-------- LISTED RECORDS
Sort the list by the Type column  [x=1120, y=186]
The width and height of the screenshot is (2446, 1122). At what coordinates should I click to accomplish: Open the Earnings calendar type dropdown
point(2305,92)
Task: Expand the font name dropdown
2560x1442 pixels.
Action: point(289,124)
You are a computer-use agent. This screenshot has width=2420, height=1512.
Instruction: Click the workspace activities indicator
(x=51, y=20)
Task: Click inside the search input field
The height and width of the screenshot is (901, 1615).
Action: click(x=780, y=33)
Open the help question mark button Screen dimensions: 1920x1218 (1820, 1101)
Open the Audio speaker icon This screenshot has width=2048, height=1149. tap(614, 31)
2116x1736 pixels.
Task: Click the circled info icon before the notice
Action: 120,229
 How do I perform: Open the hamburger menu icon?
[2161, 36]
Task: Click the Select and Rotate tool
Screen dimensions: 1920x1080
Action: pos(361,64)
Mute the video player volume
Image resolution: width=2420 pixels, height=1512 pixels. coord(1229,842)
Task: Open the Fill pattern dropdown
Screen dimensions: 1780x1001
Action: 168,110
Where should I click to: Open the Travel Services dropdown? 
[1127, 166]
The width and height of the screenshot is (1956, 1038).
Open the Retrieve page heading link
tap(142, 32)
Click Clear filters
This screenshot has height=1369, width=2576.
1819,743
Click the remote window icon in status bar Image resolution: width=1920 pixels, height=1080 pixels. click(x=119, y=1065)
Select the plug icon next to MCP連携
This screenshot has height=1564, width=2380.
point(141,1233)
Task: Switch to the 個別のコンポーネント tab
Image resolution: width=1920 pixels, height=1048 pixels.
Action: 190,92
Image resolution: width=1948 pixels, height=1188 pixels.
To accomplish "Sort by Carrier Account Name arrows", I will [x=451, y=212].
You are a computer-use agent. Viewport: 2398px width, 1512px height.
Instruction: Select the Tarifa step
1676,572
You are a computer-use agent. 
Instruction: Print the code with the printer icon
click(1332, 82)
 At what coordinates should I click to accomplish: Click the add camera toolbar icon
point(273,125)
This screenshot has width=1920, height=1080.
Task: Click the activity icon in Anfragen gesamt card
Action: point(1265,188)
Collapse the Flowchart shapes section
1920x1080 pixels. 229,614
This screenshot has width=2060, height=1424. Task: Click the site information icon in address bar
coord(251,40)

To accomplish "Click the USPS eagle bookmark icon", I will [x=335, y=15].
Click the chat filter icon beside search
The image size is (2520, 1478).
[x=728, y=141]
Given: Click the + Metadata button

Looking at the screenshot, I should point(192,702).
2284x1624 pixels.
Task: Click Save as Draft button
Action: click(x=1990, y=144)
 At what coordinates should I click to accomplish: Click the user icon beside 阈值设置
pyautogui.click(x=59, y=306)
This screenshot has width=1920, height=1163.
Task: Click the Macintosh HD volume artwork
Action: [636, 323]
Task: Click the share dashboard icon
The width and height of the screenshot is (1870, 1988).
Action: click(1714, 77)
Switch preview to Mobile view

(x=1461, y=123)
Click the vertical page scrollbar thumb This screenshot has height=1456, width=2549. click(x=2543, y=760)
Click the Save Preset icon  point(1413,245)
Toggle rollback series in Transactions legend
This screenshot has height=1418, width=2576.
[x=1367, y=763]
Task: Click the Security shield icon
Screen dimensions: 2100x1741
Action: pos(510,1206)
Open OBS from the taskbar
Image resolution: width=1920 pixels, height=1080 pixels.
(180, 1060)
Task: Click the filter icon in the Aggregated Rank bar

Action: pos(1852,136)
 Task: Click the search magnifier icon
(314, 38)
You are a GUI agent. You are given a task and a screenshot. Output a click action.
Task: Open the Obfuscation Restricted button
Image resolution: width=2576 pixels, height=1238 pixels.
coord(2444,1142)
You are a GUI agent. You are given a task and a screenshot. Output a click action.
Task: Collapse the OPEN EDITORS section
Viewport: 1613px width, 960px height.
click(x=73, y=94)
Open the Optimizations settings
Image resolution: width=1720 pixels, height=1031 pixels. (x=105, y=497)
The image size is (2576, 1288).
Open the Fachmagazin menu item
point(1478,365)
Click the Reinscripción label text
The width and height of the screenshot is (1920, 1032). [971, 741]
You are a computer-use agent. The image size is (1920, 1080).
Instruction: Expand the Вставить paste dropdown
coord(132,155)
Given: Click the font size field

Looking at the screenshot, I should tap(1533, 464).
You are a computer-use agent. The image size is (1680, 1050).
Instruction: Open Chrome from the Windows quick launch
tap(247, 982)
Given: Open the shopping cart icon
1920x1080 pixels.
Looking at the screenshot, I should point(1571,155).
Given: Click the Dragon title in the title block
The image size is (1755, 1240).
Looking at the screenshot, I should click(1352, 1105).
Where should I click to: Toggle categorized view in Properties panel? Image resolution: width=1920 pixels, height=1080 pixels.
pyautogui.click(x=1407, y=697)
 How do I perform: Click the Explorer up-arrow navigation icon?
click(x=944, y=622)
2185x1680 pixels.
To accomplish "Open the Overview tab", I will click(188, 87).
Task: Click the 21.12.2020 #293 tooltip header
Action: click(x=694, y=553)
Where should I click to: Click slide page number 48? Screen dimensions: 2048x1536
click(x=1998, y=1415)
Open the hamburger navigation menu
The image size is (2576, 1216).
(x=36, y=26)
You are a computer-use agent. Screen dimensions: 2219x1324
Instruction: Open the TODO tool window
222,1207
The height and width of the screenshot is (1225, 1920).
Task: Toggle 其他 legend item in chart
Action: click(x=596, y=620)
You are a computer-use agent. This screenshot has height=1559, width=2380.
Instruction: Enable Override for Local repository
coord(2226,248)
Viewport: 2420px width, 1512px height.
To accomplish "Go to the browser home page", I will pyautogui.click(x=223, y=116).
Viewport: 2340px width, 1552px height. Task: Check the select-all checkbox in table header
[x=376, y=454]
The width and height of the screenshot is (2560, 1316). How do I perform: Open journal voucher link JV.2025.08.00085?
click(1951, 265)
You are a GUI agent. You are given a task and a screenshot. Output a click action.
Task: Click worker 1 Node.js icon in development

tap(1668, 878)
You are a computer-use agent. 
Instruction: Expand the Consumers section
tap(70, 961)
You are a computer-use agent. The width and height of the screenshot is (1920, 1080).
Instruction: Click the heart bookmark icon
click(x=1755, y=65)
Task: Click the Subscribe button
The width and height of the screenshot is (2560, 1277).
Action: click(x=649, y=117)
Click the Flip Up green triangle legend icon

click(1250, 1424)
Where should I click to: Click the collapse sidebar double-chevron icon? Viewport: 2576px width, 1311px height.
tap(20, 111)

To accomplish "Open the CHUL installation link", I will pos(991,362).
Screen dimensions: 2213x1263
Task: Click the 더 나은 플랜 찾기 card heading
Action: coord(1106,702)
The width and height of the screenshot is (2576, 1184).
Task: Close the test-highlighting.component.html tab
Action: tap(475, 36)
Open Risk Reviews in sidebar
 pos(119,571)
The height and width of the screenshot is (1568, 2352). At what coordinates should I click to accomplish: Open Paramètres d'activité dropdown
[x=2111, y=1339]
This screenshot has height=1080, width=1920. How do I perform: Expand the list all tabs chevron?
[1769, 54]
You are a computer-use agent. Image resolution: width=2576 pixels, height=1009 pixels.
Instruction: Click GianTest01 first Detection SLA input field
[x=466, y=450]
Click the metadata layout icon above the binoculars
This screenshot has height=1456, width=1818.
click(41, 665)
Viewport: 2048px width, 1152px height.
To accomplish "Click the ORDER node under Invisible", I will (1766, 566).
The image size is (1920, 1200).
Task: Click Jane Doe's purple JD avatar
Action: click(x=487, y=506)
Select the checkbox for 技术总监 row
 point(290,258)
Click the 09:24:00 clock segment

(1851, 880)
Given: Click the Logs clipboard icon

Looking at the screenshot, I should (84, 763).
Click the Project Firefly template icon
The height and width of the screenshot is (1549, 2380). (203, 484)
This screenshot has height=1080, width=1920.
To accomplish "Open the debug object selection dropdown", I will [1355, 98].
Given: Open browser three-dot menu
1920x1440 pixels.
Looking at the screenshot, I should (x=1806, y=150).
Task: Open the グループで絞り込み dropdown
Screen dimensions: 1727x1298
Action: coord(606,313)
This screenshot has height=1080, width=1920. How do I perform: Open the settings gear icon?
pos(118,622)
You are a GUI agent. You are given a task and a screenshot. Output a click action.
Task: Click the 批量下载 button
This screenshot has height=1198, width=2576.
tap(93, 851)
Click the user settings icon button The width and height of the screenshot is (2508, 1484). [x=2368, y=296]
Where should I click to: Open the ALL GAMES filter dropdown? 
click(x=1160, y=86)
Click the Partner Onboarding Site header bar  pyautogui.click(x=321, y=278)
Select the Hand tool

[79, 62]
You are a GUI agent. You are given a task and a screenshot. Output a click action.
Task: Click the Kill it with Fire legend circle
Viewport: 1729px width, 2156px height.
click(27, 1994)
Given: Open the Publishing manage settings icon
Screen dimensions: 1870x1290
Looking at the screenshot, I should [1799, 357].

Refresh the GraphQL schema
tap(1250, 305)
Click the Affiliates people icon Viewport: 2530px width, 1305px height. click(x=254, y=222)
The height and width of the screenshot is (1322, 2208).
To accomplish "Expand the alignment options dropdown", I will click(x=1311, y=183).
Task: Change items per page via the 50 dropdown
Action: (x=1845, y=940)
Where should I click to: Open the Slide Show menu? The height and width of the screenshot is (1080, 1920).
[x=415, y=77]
----------------
» **WHAT THIS TASK INVOLVES**:
Reproduce only the lines running from the one that contains "Screen dimensions: 1870x1290" to the last line of the records.

» **EXPECTED ANSWER**:
Screen dimensions: 1870x1290
Looking at the screenshot, I should [1799, 357].

Refresh the GraphQL schema
tap(1250, 305)
Click the Affiliates people icon Viewport: 2530px width, 1305px height. click(x=254, y=222)
The height and width of the screenshot is (1322, 2208).
To accomplish "Expand the alignment options dropdown", I will click(x=1311, y=183).
Task: Change items per page via the 50 dropdown
Action: (x=1845, y=940)
Where should I click to: Open the Slide Show menu? The height and width of the screenshot is (1080, 1920).
[x=415, y=77]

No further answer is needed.